*Work required:* Rewrite the listing from the line that has "Viewport: 987px width, 522px" through the line that has "point(93,302)", requests included, and shift each answer coordinate by adding 94 to it. Leave the pictures out.

*Record excerpts:*
(begin)

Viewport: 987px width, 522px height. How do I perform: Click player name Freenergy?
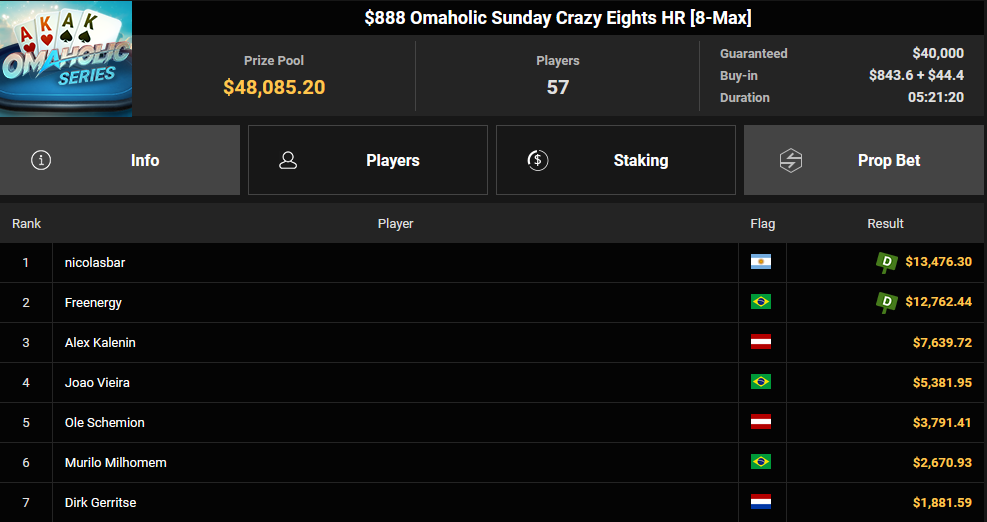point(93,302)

(end)
(begin)

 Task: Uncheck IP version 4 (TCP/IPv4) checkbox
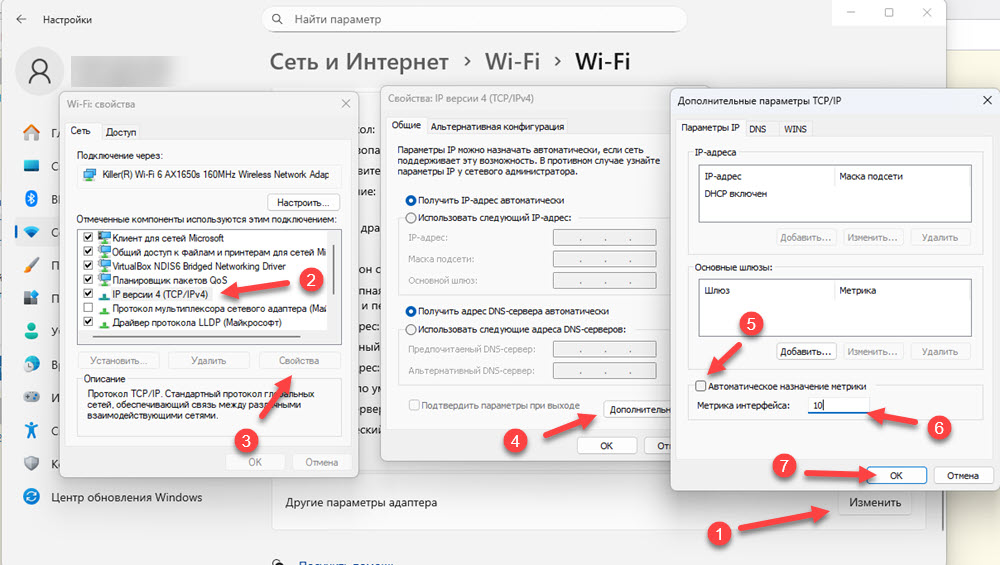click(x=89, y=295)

(end)
(begin)

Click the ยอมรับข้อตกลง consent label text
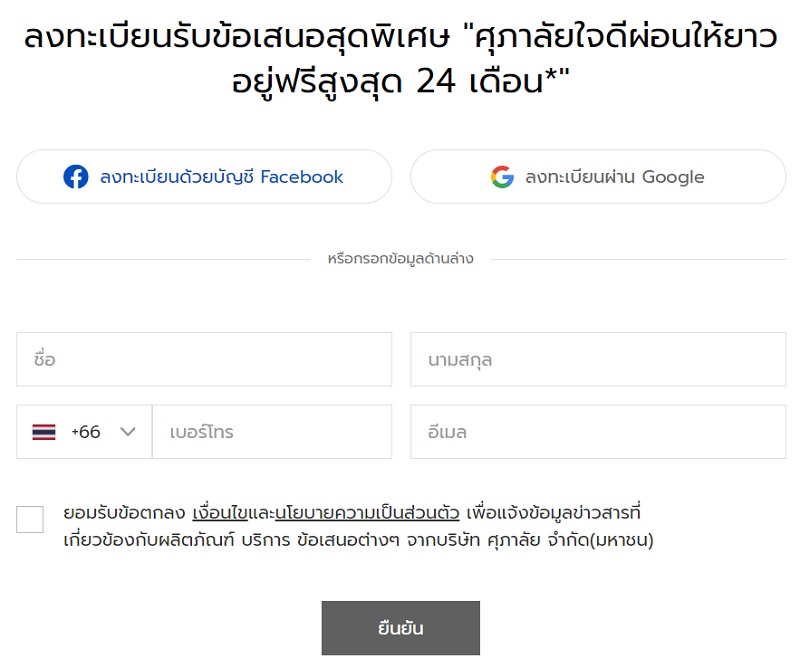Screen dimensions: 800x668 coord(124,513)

(end)

*In response:*
Viewport: 987px width, 522px height. How do I perform: Click player name Freenergy?
point(187,396)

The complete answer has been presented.